- [Exercise objective]
Your reply should be one number: how many lines of the records below contain the string "Impact".

┄┄┄┄┄┄┄┄┄┄

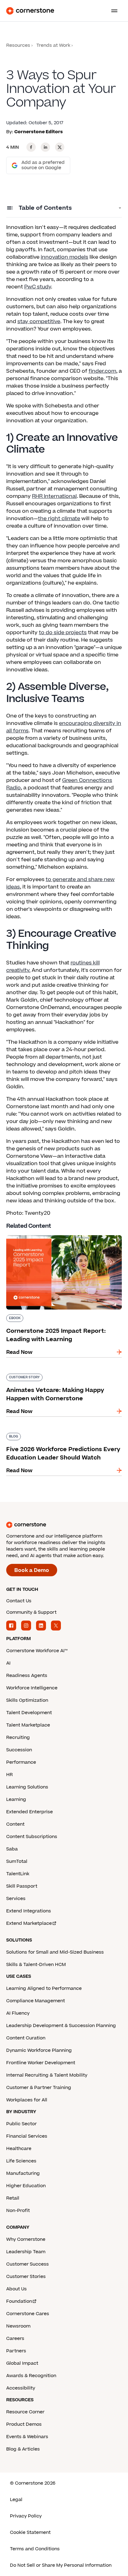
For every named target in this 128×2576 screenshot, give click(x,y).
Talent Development (29, 1712)
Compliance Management (35, 2001)
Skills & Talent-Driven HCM (36, 1964)
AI (8, 1663)
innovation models (64, 257)
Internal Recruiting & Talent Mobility (46, 2075)
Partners (16, 2351)
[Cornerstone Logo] (30, 11)
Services (15, 1898)
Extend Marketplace (29, 1923)
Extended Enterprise (29, 1812)
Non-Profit (18, 2210)
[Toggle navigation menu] (112, 11)
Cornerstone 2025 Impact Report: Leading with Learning (60, 1237)
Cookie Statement (30, 2532)
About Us (16, 2289)
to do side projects (63, 632)
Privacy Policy (26, 2516)
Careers (15, 2338)
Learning (16, 1799)
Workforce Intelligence (31, 1688)
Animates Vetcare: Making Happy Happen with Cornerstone (59, 1376)
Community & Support (31, 1612)
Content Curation (25, 2038)
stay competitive (38, 321)
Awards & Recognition (31, 2375)
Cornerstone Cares (27, 2314)
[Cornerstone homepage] (64, 1525)
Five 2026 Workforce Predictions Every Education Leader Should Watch (55, 1435)
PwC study (37, 287)
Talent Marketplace (28, 1725)
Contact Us (18, 1601)
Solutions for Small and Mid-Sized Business (55, 1952)
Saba (12, 1849)
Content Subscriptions (31, 1836)
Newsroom (18, 2326)
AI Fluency (18, 2013)
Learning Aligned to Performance (44, 1988)
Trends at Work (53, 45)
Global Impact (22, 2363)
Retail (12, 2198)
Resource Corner (25, 2412)
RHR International (54, 496)
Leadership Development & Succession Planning (61, 2025)
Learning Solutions (27, 1787)
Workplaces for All (26, 2100)
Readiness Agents (26, 1675)
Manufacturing (23, 2173)
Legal (16, 2499)
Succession (19, 1750)
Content (15, 1824)
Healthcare (18, 2148)
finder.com (102, 371)
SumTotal (16, 1861)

┄┄┄┄┄┄┄┄┄┄

- [Task solution]
2